Variety is the spice of (evaluation) life

Last week saw us close out the eighth year since I created Cloud Chamber. I’m very grateful to all those friends and colleagues who have sent me congratulations on this anniversary over the last couple of weeks.

Back in 2012 I started Cloud Chamber with an ambition: to test whether an avowedly evaluation-first approach to evaluation could be successful.

What do I mean by ‘evaluation-first’? In my experience, many people conducting evaluations are social researchers first and evaluators second. Their experience is grounded in a particular sector or field – education, criminal justice, or healthcare for example. Evaluation skills are overlaid on top of this sector knowledge.

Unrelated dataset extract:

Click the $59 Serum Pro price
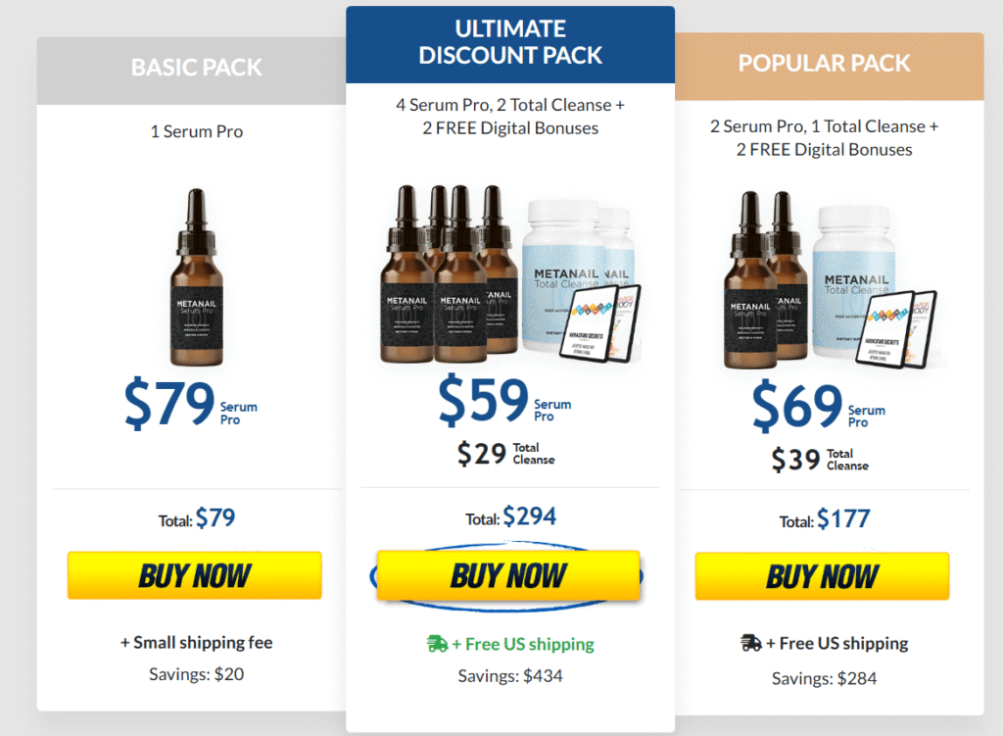 pos(504,400)
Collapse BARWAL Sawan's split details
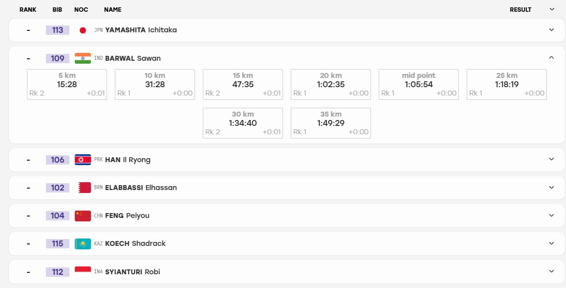 [x=551, y=57]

I had a firm belief that being able to draw experiences from a range of sectors and contexts could offer much more to our evaluation practice and as a consequence to our clients and the people they help and support. Eight years on, I think we’ve demonstrated that.

  • It improves the power dynamics. We acknowledge that our clients – individuals and organisations – are the experts in their field, not us. Evaluation is about us facilitating their learning and understanding. Our relative dispassion on technical subject matters reinforces the centrality of the client in the evaluation process and helps to reduce any sense that we are the more powerful partner in the relationship. We don’t claim to have the solutions – we help clients discover them for themselves.
  • It offers fresh approaches. What can an evaluation about an RNLI scuba diving safety initiative tell us about defining outcomes for Cats Protection? It turns out, quite a lot! We took some really useful ideas about behaviour change from the first and applied them to the second. We cross-pollinate ideas from one sector to another, bringing new thinking and new methods with us as we go.
  • It brings a heightened level of curiosity. Evaluation is all about asking questions. Not being perceived as a sector ‘expert’ gives us permission to ask the obvious questions that others may be embarrassed to ask. And these very fundamental questions can really help to identify and then test the assumptions that lie behind what organisations expect in terms of their performance and impact. It challenges the norms and also helps clients reflect on how they should communicate with non-experts themselves.

Evaluation-first was, and still is, a relatively risky approach to take. Anyone who reads evaluation tenders will know that they often state the importance of demonstrating a prior track record in a particular sector. It’s certainly true that we often have to work hard in our proposals and pitches to convince clients that there is a benefit to our breadth over the depth they may initially be seeking.

Of course, this evaluation-first approach has not stopped us becoming more knowledgeable about some subjects over time. We do a lot of work with health charities, for example. But we deliberately try to balance this with work in other fields. Last year alone our work included evaluations in the fields of literacy, criminal justice, cancer care, trauma in young refugees and asylum-seekers, education, international water safety, support for older carers, science public engagement and Higher Education.

Variety, after all, is the spice of life.